Appendix GC — Runbook: Shared Conflict

1) Pin shared to last‑good; 2) Rebuild remote; 3) Contracts check; 4) Promote after canary

Appendix GD — Runbook: Partner Sandbox

1) Switch to iframe sandbox; 2) Tighten CSP; 3) Rate limit; 4) Coordinate fix

Concluding Notes

Micro‑frontends work when seams are clear, contracts are tiny, and teams own reliability. Favor SSR/edge for critical UX, enforce budgets, and keep rollbacks instant.
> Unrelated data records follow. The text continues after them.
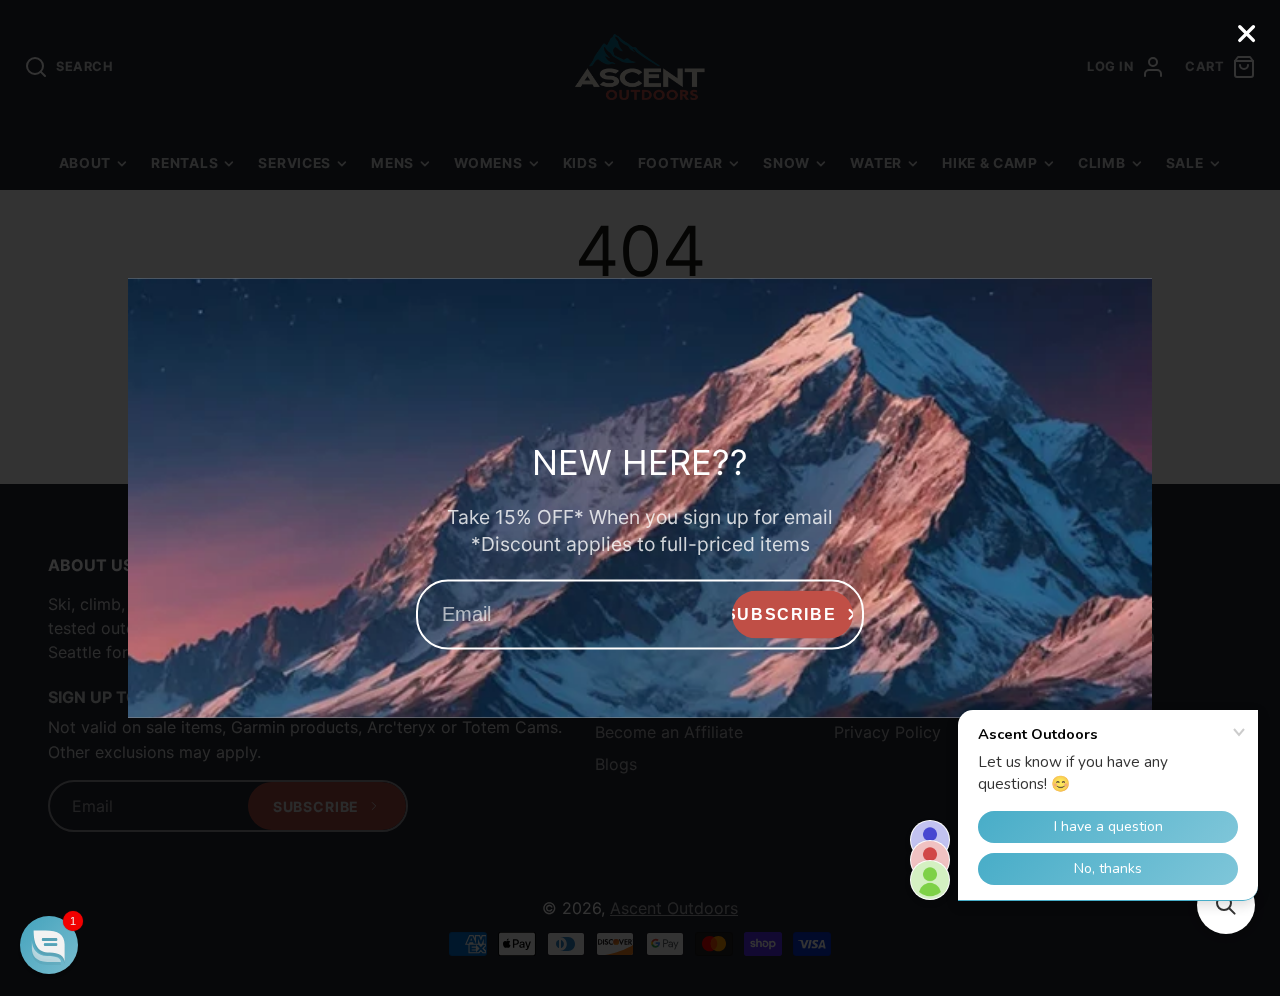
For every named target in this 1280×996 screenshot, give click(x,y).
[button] (49, 945)
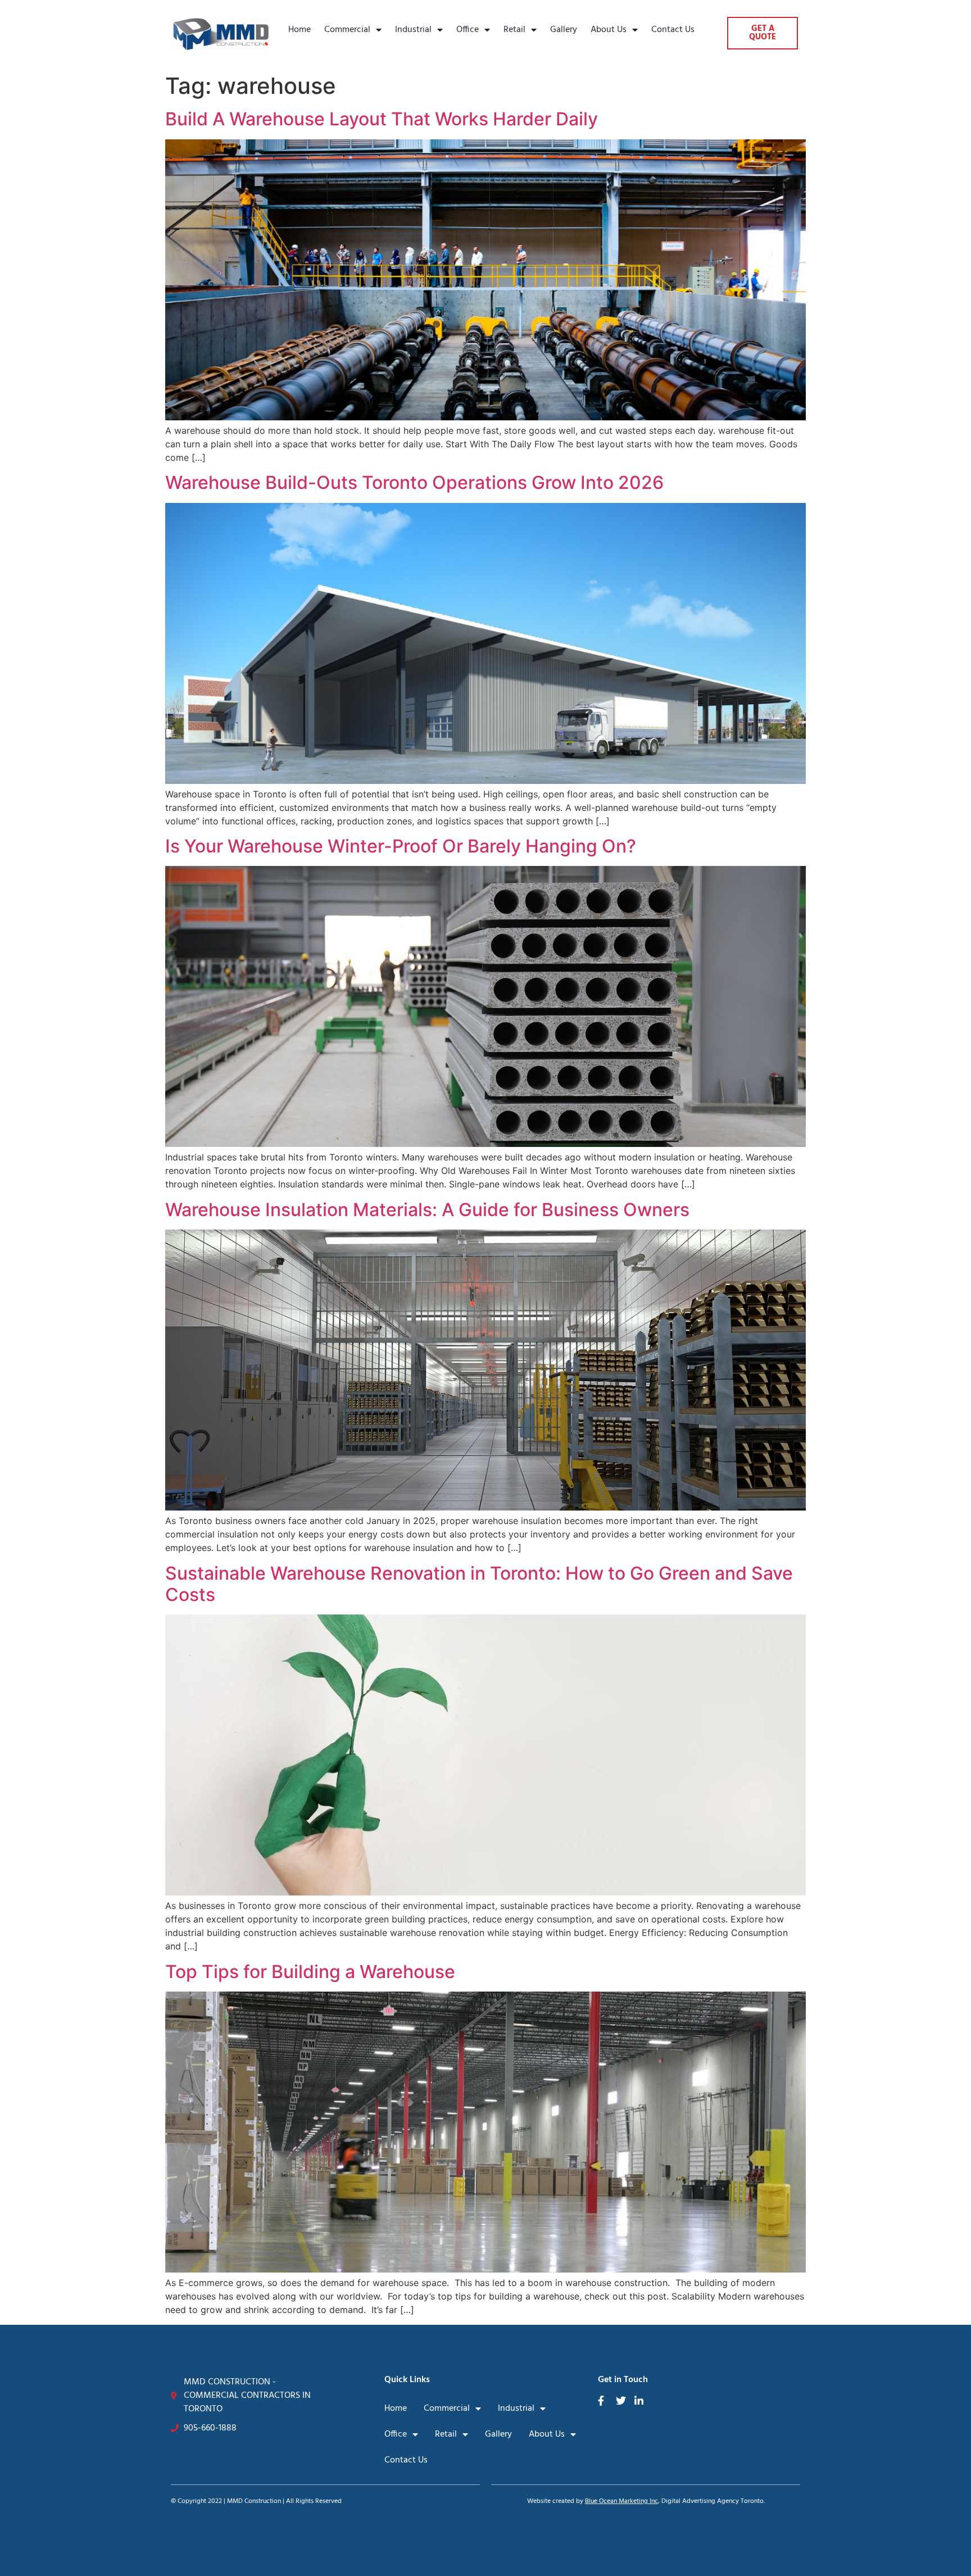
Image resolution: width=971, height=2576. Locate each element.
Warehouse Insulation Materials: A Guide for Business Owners (427, 1210)
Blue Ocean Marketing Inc (621, 2501)
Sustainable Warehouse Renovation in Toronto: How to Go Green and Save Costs (479, 1584)
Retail (514, 29)
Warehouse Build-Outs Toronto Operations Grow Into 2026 (414, 482)
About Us (609, 29)
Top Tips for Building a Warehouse (310, 1972)
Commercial (347, 29)
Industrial (413, 29)
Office (467, 29)
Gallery (563, 29)
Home (299, 29)
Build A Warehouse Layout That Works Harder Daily (381, 119)
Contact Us (673, 29)
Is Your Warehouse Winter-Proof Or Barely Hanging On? (400, 846)
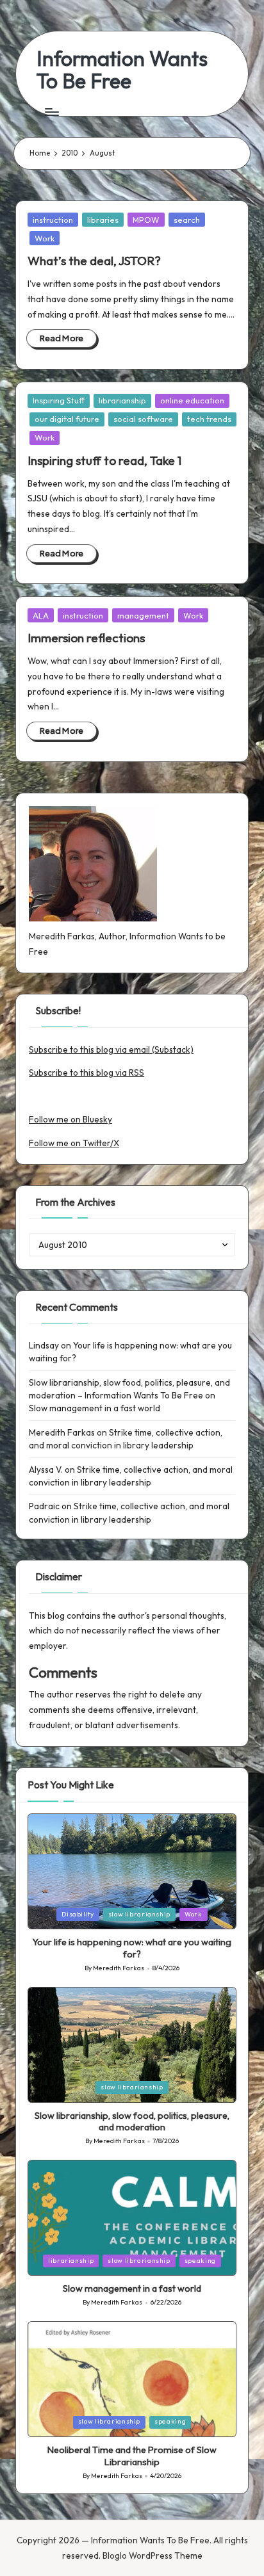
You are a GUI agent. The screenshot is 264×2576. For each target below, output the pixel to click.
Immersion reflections (86, 637)
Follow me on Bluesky (70, 1119)
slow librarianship (139, 1914)
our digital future (67, 419)
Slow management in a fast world (94, 1408)
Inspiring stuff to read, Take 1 (104, 460)
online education (192, 400)
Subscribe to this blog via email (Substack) (111, 1049)
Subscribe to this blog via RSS (86, 1072)
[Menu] (51, 111)
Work (44, 238)
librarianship (122, 400)
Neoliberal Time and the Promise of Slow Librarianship (132, 2456)
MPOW (146, 220)
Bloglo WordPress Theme (152, 2555)
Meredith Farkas (62, 1432)
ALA (41, 615)
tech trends (209, 419)
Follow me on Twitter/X (74, 1143)
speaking (200, 2260)
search (187, 220)
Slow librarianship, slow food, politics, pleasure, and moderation (132, 2122)
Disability (78, 1914)
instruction (53, 220)
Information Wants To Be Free (122, 69)
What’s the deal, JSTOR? (94, 260)
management (143, 615)
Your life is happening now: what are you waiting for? (132, 1948)
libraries (103, 220)
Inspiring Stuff (59, 400)
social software (143, 419)
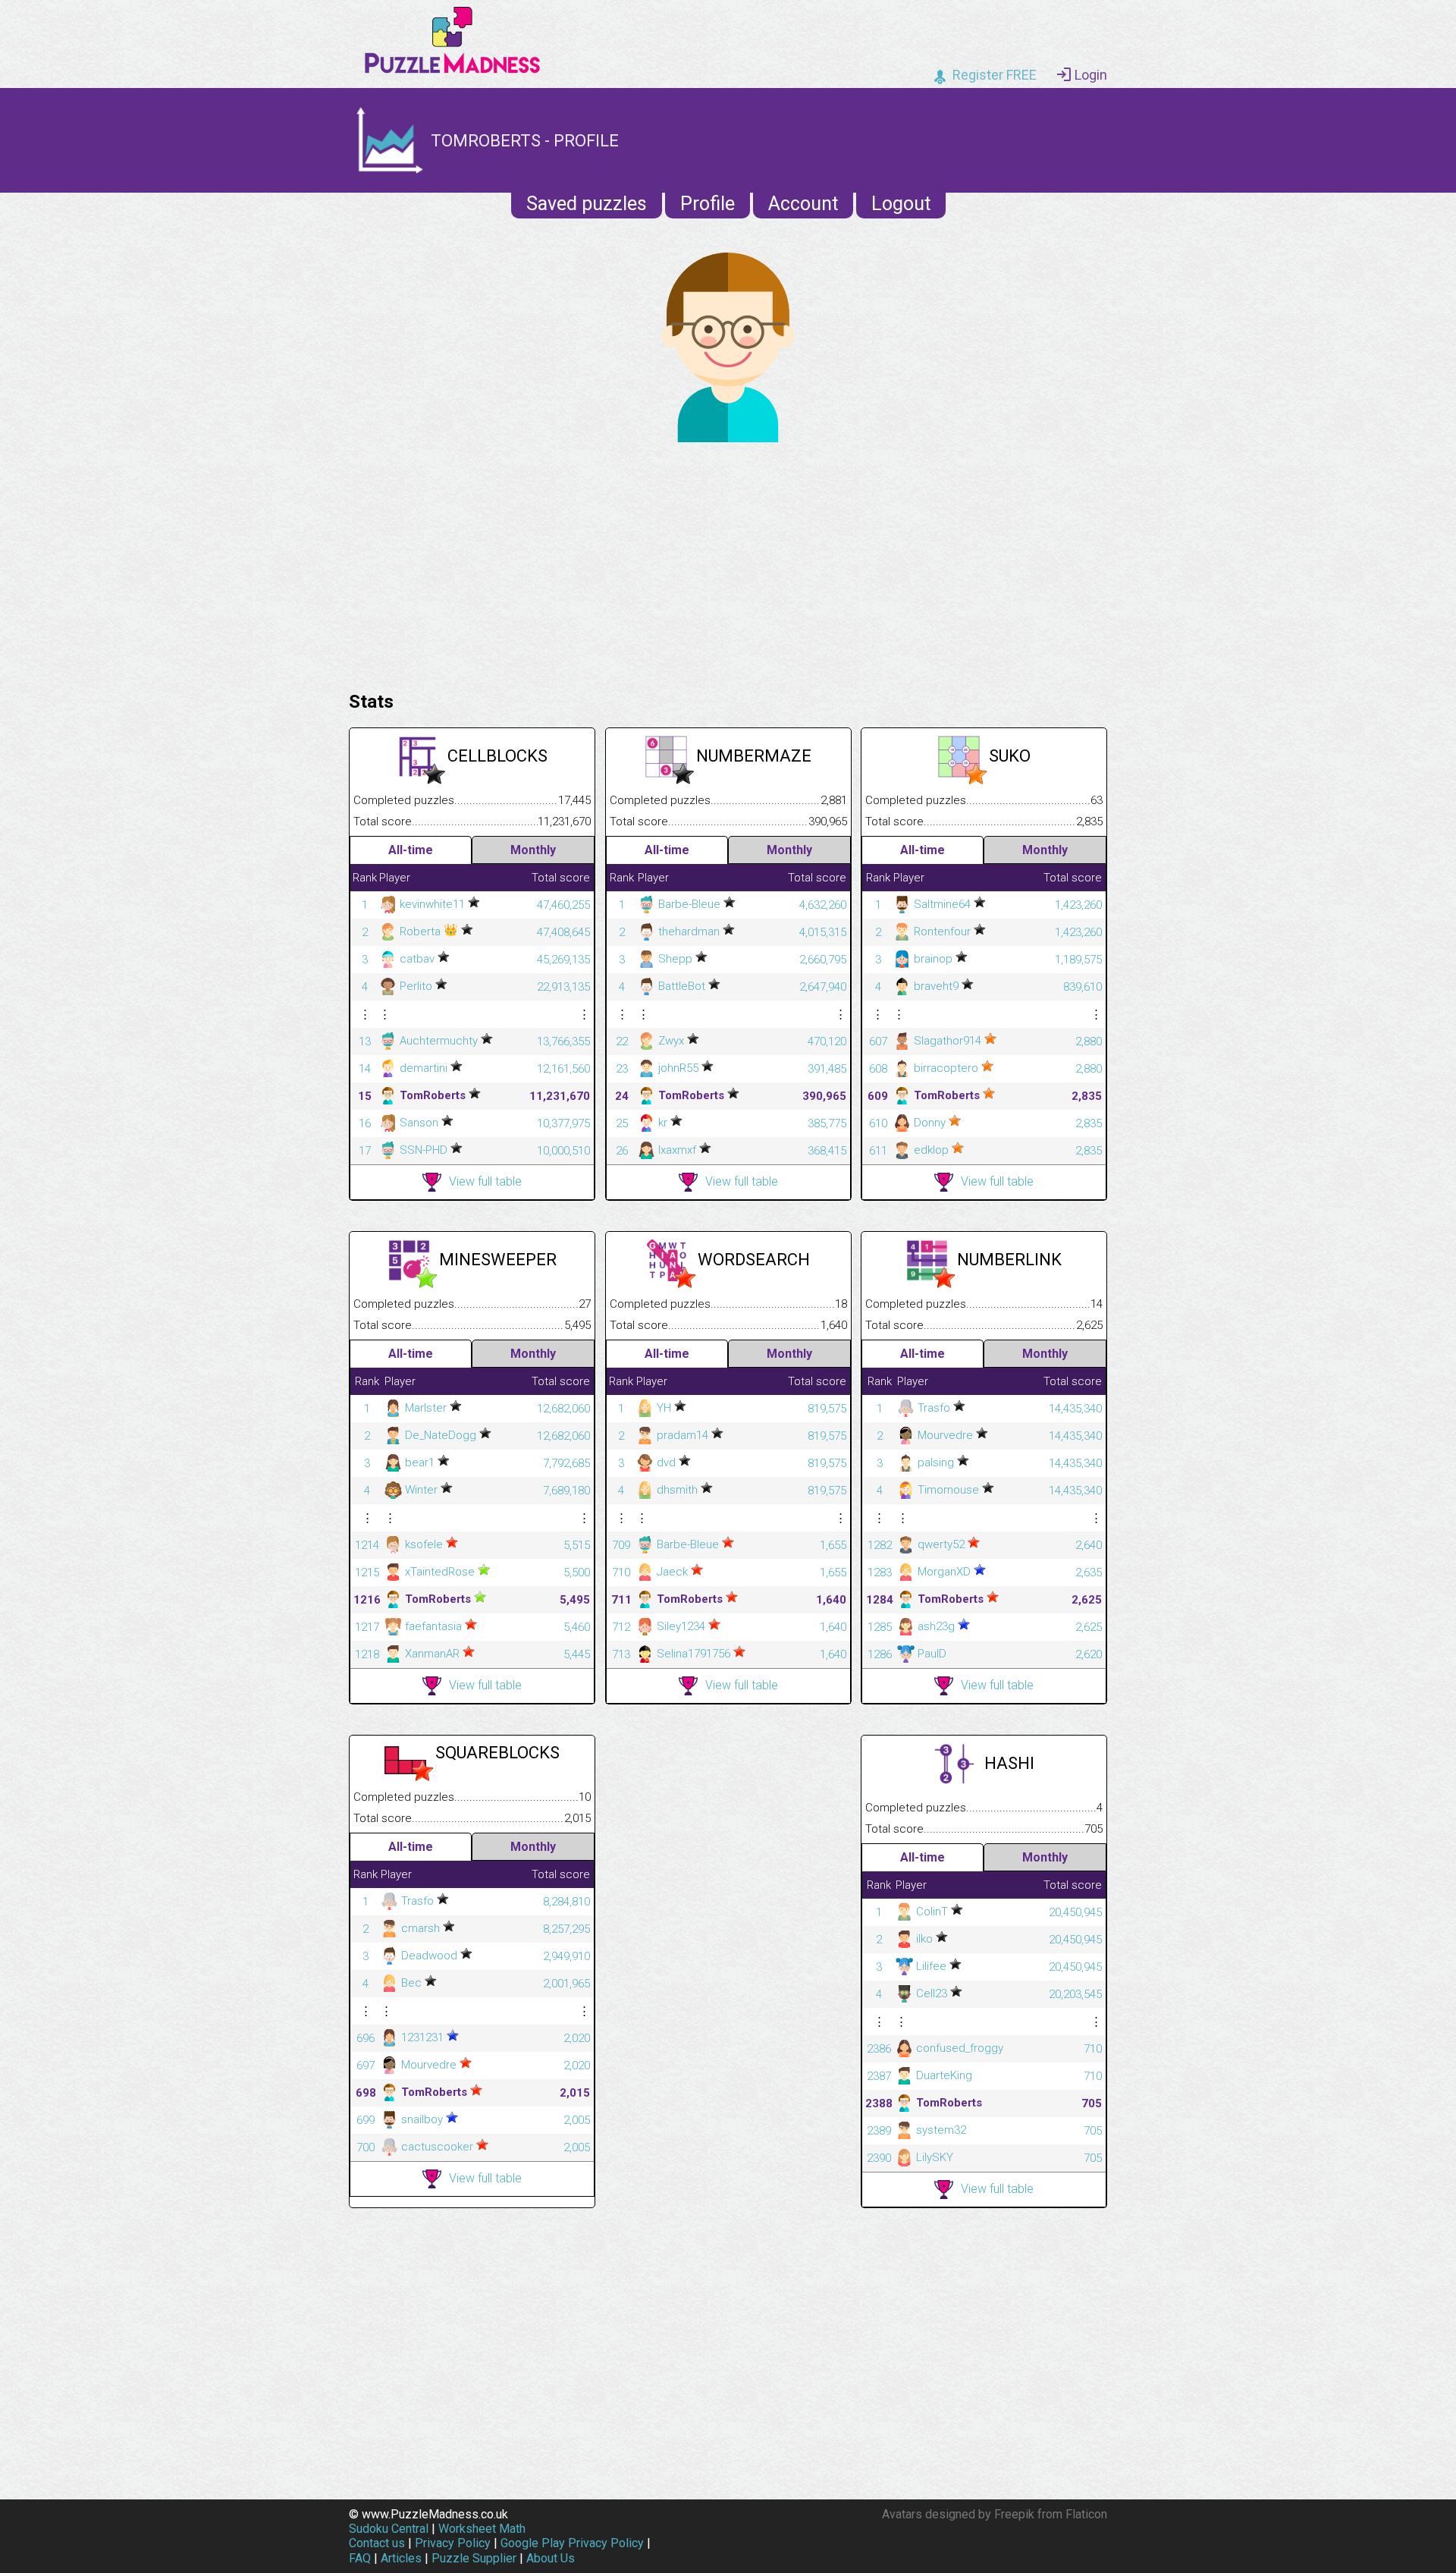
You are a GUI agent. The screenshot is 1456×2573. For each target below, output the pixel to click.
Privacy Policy (453, 2543)
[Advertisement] (728, 563)
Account (803, 204)
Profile (707, 204)
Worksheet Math (482, 2528)
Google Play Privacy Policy (572, 2543)
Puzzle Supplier (473, 2558)
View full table (485, 1181)
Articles (401, 2558)
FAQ (360, 2558)
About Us (550, 2558)
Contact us (377, 2543)
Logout (900, 204)
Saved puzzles (586, 204)
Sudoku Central (388, 2528)
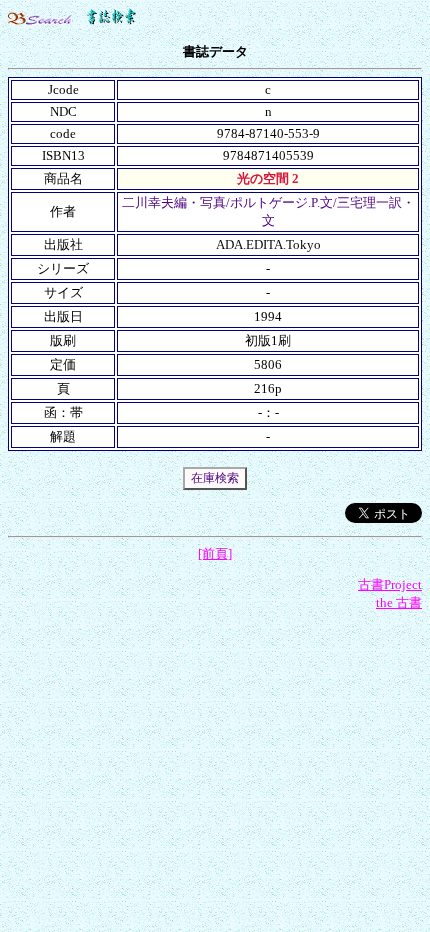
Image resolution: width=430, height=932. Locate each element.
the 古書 (399, 602)
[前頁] (215, 553)
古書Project (390, 584)
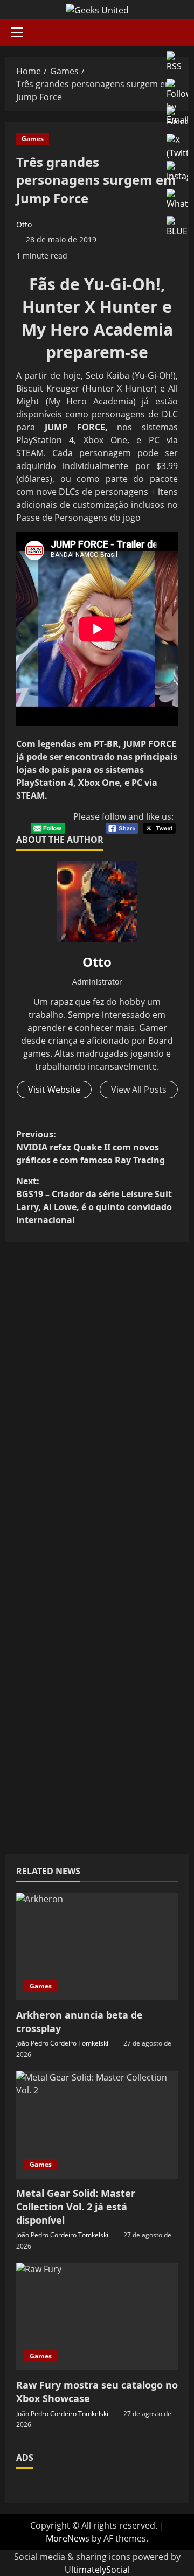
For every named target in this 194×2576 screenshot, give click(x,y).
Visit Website (54, 1089)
Measure real users, not just lab scores.

Quick Reference

- Keep contracts tiny and typed
- SSR critical, defer non-critical
- Enforce JS/CSS budgets and CWV SLOs
- CSP/SRI and provenance for security
- Fast rollbacks via CDN aliases

Troubleshooting Index

- remoteEntry 404 → check CDN alias/SRI/CSP; rollback alias
- shared conflict → pin versions; rebuild; contracts check
- hydration mismatch → disable streaming; align SSR/CSR; fix locale/time
- perf regression → size budgets; prefetch; SSR hero; defer heavy widgets

Final Notes

Contracts evolve additively; remove only after zero usage.
Budgets protect UX; measure with real users.
Rollback fast; fix forward with discipline.

Glossary (Selected)

MFE: Micro‑frontend, independently deployed UI slice
Shell: Host application that composes remotes and provides shared services
Remote: Federated bundle exposing modules to the shell
Contract: Typed API (props/events/data) between shell and remotes
CWV: Core Web Vitals (LCP, INP, CLS) — user‑centric performance metrics
SSR: Server‑Side Rendering, HTML rendered on server/edge
SRI: Subresource Integrity, verifies asset integrity via hash
CSP: Content Security Policy, restricts resource loading and inline execution
SLO/Error Budget: Reliability targets and allowable failure window

Quick Tips

Prefer SSR for critical content; hydrate islands progressively
Keep contracts tiny, typed, and additive; deprecate with usage data
Enforce JS/CSS size budgets per route; block regressions in CI
Cache remote assets with immutable hashes; roll back via alias flip
Use CSP nonces and (optionally) SRI; quarantine partner remotes in iframes
Trace shell→remote; watch CWV p75; alert on error budget burn
Practice fallbacks: disable a remote via flag without breaking the route
Centralize analytics/flags/i18n in shell; remotes use thin adapters
Document owners and on‑call for every remote; drill incident playbooks

Final Reminder

Observe, budget, and evolve — small, fast, and reliable MFEs win.

Addendum

Keep a living contracts registry; retire unused surfaces promptly.
Run monthly governance reviews for size, CWV, and error budget trends.

Epilogue

Measure real users. Keep seams small. Ship safely.

Always have a rollback plan one click away.
Keep error budget dashboards visible during deploys.